The Attempt at a Solution

So i know that i have to use Gauss's Law here. Which is simple the Electric Field, (given) and the area of the Earth which is found be 4πr²

Gauss's Law = EA
= (142) * (4πr²)
= (142) * (4π(6,378,100)²)
= (142) * (5.11e+14)
= 7.26e+16 C

however. After attempting that, i found it wasn't the right answer. Where did i go wrong?

i haven't attempted the second part since i need to know the first part. But i assume that to do it i would have to find the surface area of the Earth and divide it by the number i found in part a, then divide that by 1.6e-19 to find the number of electrons?

 

[Hypnos_16]

Nevermind. I solved the problem.

 

[WJSwanson]

If you don't mind, please post the solution and what brought you to it. It's always helpful for others who might have a similar question to be able to see how others having the same issue might successfully approach it.

 

[Hypnos_16]

Gauss's Law = EA
= (142) * (4πr²)
= (142) * (4π(6,378,100)²)
= (142) * (5.11e+14)
= 7.26e+16 C

θ = 180° for each ∆A => -1
(Basically means it's negative since electric field and ∆A are in complete opposite directions So Electric Field then is just a negative)

Gauss's Law = q / E₀
q = (-E * A * E₀ )
q = -E * E₀ * Area
q = -[142] * [8.85e-12] * [4π(6,378,100)²]
q = [-7.26e+16 C] * [8.85e-12 C² / Nm²]
q = -6.425e+5

Number of Electrons (Part b)

We know the electric field of the Earth = -6.425e+5
That is -6.425e+5 / -1.6e-19 = 4.02e+24 Electrons
The Earth is 5.11e+14 Square meters

5.11e+14 / 4.02e+24
= 7.86e9 Electrons per Square Meter

 

[WJSwanson]

Looks good. Thank you. For future reference, by the way, you can simply write Gauss's law as flux = closed integral of E dot dA = q_encl. / epsilon₀ (and using the TeX tags you can represent flux with the capital Phi using ' \Phi ' and lowercase epsilon w/ subscript 0 ("epsilon naught") as ' \epsilon_{0} ' -- case-sensitive for both of those, and the closed integral as ' \oint_{S} ' to show it's the closed integral over the surface).
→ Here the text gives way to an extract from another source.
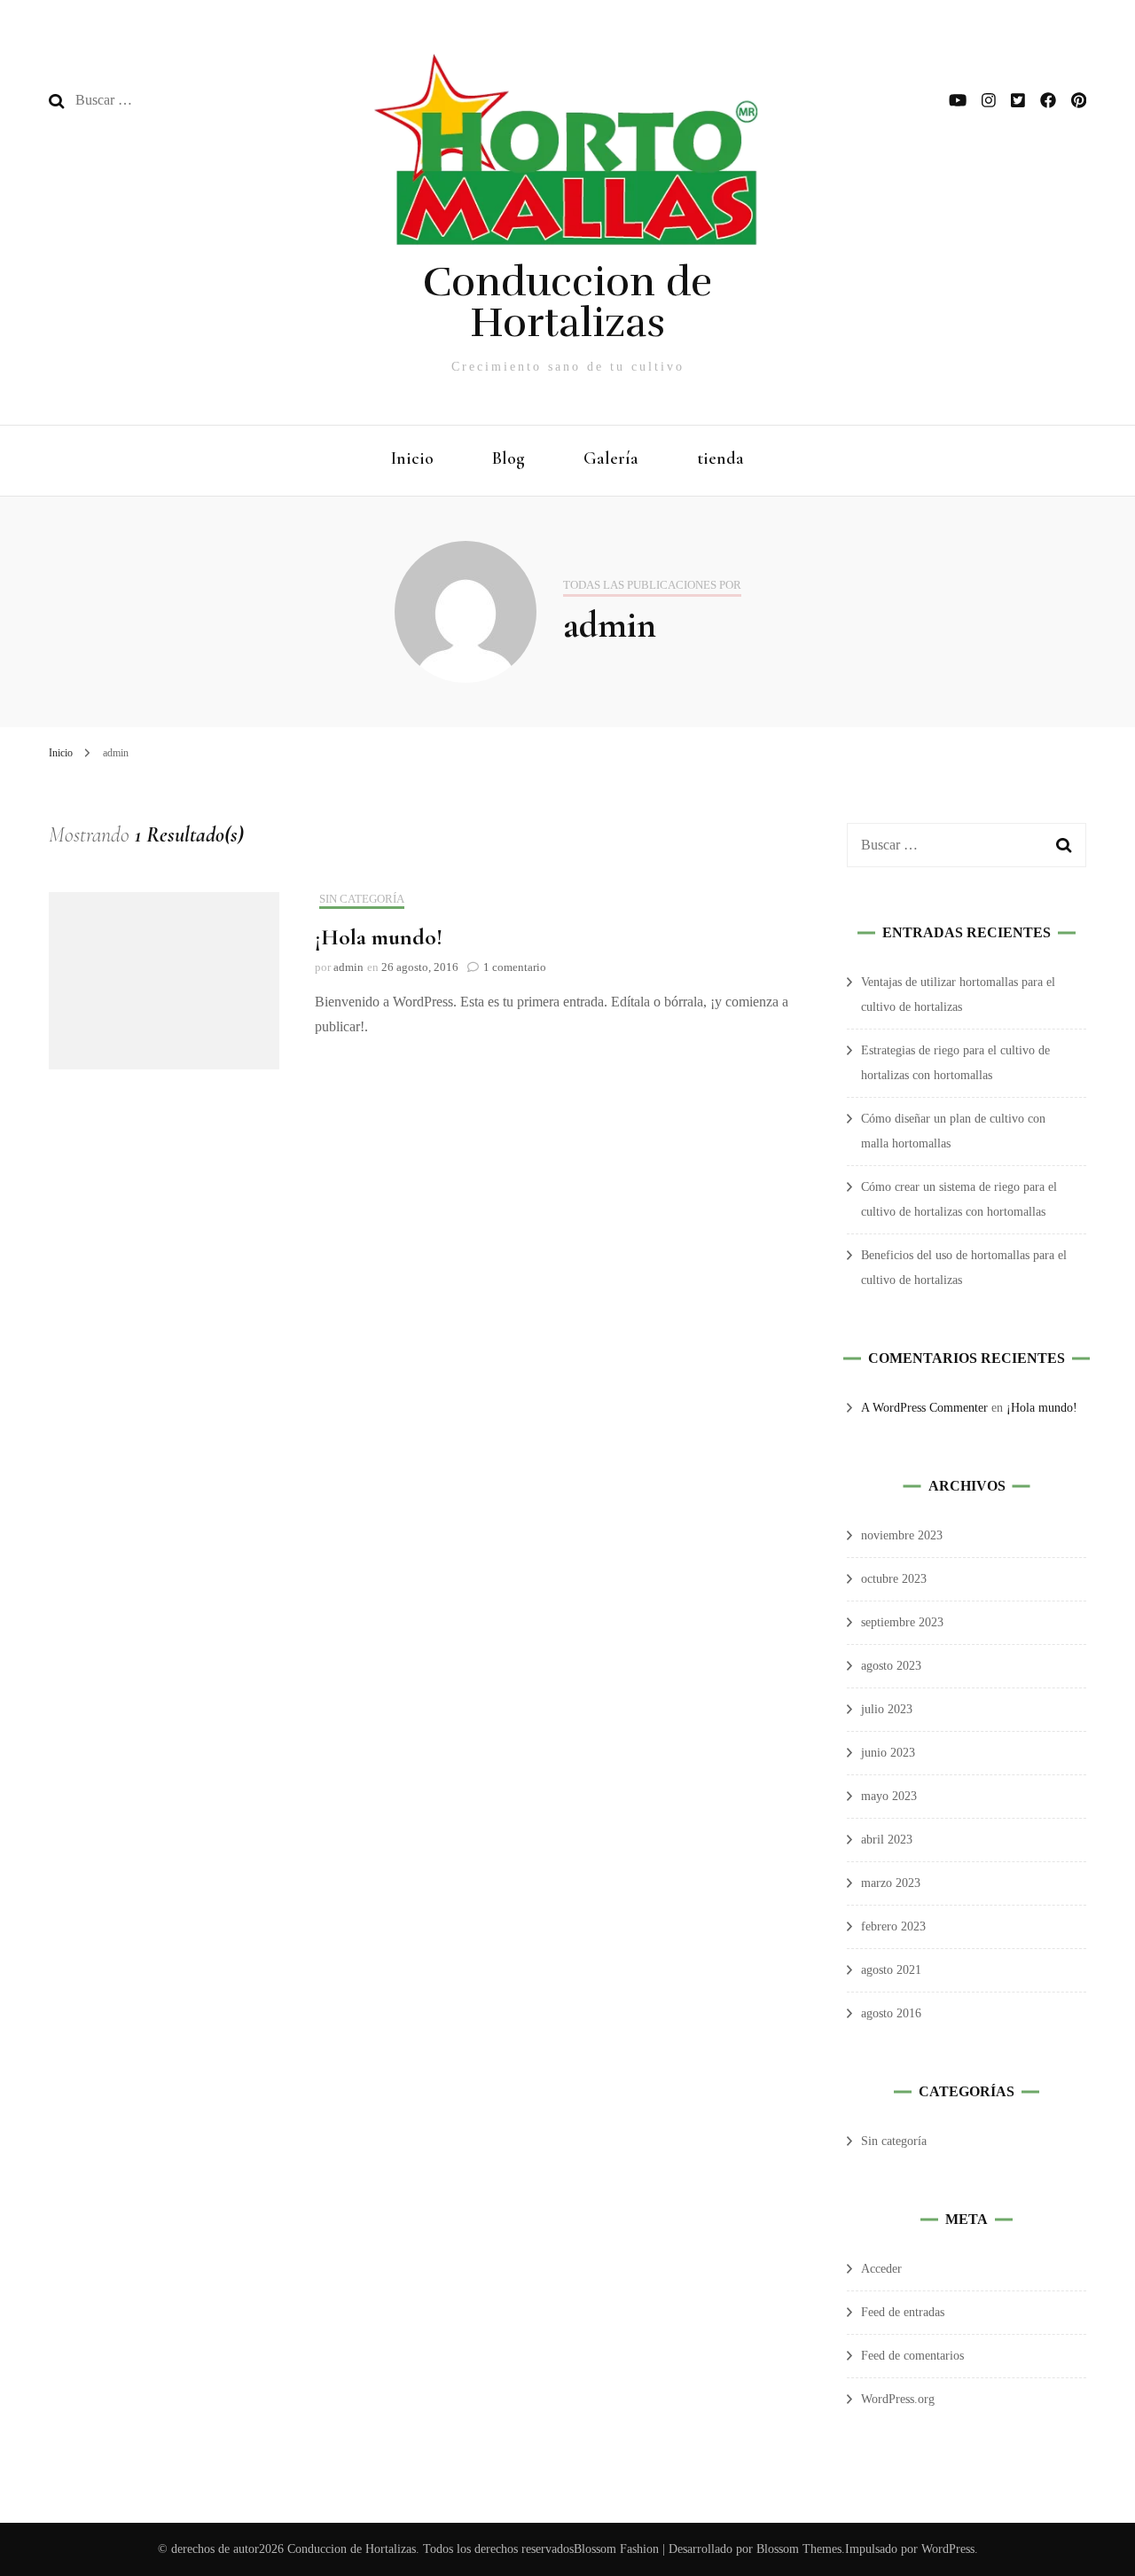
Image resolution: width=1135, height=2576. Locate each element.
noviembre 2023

You can also simply rewrite it in ASCII if you're in a hurry as

q_enc = eps_0 * (E . dA)

where the boldface letters represent vector quantities.

One of the great things about PF is that it has a wide range of easy-to-learn tools to let you express your mathematics clearly.

But yeah, you got the answer right. At this point I'm basically just talking style: It's less confusing to the reader when you say "flux" or "Phi" equals this or that instead of saying "Gauss's Law" equals something.

 

[wli32492]

Also is it possible to show how your units cancel out to be Coulombs only for the net charge of the earth? It would help a lot since I am trying to figure out how the units cancel. Thanks in advance.

Also for your last part (5.11e14)/(4.02e24) =/= 7.89e9.
(5.11e14)/(4.02e24) = 1.27e-10.

I think you just switched the numbers around wrong but the answers are correct.